Côté communication, pas de publicité à tout va : « nous avons plutôt une stratégie de non-communication », lâche le patron, qui a préféré d’abord « délivrer », « passer à l’échelle ». Et communiquer à travers ses réalisations concrètes. Quoi qu’elle en dise, la société, dont le nom marque la dimension avant-gardiste, a bien un sens de la com, une envie de se faire remarquer. À ses débuts, elle s’est choisi pour logo un nuage, apposé sur ses véhicules alors qu’« à l’époque, tout le monde voulait des grosses berlines noires ». « Pour les JO, nous restons sur notre logique radicale d’interpeller, nous déchirons le nuage pour montrer que nous sommes partenaires », poursuit Mathieu Gardies.

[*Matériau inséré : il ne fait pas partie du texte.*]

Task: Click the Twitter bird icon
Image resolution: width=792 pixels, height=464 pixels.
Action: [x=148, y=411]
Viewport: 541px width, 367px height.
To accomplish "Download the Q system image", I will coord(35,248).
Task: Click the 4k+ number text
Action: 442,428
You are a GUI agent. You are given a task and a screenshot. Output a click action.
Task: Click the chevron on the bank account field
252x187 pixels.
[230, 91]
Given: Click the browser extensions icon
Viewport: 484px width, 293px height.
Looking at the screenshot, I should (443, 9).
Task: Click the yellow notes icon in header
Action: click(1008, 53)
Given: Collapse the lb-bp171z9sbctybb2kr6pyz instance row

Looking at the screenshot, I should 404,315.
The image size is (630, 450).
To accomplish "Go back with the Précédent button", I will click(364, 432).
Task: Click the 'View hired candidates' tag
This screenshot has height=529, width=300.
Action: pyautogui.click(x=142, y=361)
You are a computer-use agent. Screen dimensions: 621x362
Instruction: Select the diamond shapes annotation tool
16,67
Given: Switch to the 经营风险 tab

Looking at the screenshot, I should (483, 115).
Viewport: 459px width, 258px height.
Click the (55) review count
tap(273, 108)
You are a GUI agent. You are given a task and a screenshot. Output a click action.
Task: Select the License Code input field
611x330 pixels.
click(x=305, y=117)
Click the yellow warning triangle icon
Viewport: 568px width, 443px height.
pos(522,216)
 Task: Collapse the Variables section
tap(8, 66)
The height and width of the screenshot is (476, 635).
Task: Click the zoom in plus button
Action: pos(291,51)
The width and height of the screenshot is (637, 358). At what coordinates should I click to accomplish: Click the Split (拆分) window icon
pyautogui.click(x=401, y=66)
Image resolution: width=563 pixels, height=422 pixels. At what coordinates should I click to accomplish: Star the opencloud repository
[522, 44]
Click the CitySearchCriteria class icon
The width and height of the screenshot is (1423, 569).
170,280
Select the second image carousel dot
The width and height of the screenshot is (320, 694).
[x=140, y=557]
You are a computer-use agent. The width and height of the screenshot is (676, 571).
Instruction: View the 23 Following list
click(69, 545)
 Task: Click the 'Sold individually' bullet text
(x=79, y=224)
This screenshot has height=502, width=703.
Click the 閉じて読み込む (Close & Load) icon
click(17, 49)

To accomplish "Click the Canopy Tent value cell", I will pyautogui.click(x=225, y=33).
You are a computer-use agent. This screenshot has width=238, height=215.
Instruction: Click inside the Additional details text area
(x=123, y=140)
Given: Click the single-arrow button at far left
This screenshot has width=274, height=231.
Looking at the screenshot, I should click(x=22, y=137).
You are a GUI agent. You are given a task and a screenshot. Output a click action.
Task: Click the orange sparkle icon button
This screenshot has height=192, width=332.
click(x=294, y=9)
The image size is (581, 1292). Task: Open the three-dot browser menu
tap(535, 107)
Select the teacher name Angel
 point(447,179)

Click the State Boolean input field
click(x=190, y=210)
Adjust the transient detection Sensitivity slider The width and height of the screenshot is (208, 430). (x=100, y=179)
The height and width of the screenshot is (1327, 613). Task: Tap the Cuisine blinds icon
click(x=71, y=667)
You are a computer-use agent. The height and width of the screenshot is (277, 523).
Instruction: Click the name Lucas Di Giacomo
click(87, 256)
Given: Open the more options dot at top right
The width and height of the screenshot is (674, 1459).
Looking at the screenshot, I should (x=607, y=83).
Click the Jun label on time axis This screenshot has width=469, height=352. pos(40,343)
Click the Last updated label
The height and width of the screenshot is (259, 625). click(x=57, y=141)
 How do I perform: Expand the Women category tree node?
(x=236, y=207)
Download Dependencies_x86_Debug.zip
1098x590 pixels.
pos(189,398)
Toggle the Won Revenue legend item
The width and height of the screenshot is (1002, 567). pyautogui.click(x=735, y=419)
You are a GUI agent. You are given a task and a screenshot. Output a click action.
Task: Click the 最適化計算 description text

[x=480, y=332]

En parallèle, celle qui est déjà référencée chez plusieurs acteurs du sport (Fédération française de natation, Paris Basketball…) entend mettre à l’honneur tout au long de 2024 certaines disciplines olympiques, à commencer par le breakdance. Une démonstration et un shooting ont été organisés place de la Concorde fin janvier. L’opération a permis de réaliser les visuels destinés à couvrir les voitures. Hype aura, enfin, fort à faire pour se différencier face aux défenseurs de l’électrique, créneau sur lequel les constructeurs se bousculent en publicité.

Chiffres clés

400

Nombre de salariés de Hype, dont 300 chauffeurs.

11 millions d’euros

Chiffre d’affaires 2023 (5 millions en 2022).